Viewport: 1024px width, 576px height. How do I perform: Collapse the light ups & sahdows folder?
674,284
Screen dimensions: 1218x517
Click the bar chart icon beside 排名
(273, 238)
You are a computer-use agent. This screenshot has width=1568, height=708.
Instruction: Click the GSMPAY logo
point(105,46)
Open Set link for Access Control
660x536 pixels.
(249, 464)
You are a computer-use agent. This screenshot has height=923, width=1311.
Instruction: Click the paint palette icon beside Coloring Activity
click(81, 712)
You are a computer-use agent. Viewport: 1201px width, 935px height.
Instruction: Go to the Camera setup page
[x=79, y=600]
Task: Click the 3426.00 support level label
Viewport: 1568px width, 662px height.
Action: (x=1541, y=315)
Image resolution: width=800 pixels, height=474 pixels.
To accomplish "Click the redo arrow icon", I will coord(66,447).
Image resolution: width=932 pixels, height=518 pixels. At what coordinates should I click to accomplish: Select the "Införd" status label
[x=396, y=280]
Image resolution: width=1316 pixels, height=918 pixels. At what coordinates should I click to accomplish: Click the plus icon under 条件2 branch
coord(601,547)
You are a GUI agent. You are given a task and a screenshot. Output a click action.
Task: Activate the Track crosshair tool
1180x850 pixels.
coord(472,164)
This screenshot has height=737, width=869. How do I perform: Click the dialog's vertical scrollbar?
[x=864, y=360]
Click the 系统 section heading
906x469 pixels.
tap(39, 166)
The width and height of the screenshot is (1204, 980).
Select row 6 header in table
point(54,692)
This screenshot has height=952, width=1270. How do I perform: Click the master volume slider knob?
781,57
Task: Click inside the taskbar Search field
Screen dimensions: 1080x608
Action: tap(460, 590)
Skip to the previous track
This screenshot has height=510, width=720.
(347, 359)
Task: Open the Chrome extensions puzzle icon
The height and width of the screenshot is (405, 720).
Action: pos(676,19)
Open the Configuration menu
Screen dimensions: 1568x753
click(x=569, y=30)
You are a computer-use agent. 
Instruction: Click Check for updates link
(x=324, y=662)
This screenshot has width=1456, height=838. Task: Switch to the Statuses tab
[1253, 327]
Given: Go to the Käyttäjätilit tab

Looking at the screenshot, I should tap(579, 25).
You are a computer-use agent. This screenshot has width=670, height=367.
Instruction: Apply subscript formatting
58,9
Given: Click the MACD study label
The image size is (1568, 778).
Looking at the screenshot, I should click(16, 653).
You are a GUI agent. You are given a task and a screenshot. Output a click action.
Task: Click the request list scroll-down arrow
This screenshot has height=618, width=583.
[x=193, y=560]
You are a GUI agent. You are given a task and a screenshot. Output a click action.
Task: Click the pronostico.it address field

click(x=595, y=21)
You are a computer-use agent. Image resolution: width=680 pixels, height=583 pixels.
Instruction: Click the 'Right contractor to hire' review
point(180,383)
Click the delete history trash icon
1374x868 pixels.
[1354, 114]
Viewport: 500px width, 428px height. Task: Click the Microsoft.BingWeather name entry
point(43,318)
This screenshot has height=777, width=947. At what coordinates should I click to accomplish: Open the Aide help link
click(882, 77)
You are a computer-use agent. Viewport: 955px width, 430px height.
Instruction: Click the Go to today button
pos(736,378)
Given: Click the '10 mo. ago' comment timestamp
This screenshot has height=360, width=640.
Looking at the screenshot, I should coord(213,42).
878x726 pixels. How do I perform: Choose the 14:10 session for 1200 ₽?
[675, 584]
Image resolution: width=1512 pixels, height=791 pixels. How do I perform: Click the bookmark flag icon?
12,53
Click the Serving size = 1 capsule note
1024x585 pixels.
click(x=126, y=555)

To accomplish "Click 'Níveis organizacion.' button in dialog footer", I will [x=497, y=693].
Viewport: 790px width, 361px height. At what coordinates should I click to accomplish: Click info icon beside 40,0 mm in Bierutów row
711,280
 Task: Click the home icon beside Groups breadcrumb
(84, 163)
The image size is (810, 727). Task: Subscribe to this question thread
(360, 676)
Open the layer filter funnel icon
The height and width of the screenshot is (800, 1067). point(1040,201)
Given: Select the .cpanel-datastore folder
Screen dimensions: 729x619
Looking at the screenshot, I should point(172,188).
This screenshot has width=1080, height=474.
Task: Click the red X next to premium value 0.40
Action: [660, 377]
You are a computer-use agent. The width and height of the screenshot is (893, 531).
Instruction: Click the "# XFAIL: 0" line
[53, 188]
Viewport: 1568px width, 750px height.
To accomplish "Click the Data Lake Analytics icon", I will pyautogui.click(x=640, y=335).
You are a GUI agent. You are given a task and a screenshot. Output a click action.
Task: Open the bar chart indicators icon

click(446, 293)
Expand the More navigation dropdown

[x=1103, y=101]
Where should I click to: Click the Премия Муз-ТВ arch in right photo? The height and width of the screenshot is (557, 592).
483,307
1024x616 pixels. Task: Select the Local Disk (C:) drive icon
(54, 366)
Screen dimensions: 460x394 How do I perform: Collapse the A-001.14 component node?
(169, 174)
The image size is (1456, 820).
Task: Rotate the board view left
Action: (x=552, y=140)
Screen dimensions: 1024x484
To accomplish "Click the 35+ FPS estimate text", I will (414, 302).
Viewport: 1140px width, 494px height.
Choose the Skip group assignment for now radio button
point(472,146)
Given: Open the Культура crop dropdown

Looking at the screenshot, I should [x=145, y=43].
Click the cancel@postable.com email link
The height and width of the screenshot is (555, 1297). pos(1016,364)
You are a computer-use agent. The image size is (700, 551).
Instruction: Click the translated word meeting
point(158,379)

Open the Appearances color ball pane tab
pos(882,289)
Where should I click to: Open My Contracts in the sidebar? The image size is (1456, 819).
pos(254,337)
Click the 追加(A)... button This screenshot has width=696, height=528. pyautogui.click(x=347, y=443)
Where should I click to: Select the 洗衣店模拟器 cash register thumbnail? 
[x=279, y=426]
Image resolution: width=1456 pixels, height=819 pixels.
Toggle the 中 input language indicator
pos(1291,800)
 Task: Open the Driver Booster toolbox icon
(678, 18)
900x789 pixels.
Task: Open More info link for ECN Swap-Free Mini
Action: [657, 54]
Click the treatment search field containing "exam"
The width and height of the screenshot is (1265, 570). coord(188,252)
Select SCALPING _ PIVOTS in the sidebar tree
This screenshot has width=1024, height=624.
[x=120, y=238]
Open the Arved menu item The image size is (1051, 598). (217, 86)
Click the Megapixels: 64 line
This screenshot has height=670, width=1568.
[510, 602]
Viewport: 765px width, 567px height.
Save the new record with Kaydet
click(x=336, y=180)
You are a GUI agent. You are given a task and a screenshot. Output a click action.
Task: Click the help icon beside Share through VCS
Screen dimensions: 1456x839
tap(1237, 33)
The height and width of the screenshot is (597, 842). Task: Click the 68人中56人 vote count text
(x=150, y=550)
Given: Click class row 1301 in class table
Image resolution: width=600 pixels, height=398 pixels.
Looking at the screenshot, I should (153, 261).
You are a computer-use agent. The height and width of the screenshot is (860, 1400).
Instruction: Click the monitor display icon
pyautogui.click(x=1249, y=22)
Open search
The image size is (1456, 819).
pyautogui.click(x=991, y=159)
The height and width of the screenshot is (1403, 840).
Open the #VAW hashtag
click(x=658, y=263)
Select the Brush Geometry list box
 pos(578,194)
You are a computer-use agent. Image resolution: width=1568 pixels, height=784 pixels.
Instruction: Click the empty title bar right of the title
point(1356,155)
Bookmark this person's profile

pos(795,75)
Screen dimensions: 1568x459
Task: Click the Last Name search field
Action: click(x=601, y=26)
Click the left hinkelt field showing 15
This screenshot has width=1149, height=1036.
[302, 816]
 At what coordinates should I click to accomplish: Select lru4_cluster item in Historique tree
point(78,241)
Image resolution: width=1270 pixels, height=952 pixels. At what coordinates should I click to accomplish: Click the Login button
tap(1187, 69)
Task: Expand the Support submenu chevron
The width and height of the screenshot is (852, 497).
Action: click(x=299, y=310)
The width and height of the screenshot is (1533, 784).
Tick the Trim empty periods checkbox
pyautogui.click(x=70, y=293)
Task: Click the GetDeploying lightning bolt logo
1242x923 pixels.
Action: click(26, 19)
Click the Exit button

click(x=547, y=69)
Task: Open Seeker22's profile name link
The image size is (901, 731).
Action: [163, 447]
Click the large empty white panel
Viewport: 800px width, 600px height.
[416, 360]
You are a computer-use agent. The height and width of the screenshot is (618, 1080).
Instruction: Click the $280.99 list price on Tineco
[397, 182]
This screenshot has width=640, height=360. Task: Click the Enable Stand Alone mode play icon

TASK DETAILS: Copy every line of the data from the first one through the line containing "Action: (x=1541, y=315)", and shift each coordinate in the answers by adding 84 to it while leaving all other text unchanged.

ANSWER TO THE TASK:
Viewport: 1024px width, 576px height. How do I perform: Collapse the light ups & sahdows folder?
758,368
Screen dimensions: 1218x517
Click the bar chart icon beside 排名
(357, 322)
You are a computer-use agent. This screenshot has width=1568, height=708.
Instruction: Click the GSMPAY logo
point(189,130)
Open Set link for Access Control
660x536 pixels.
(333, 548)
You are a computer-use agent. This screenshot has height=923, width=1311.
Instruction: Click the paint palette icon beside Coloring Activity
click(165, 796)
You are a computer-use agent. Viewport: 1201px width, 935px height.
Instruction: Go to the Camera setup page
[x=163, y=684]
Task: Click the 3426.00 support level label
Viewport: 1568px width, 662px height.
Action: (x=1625, y=399)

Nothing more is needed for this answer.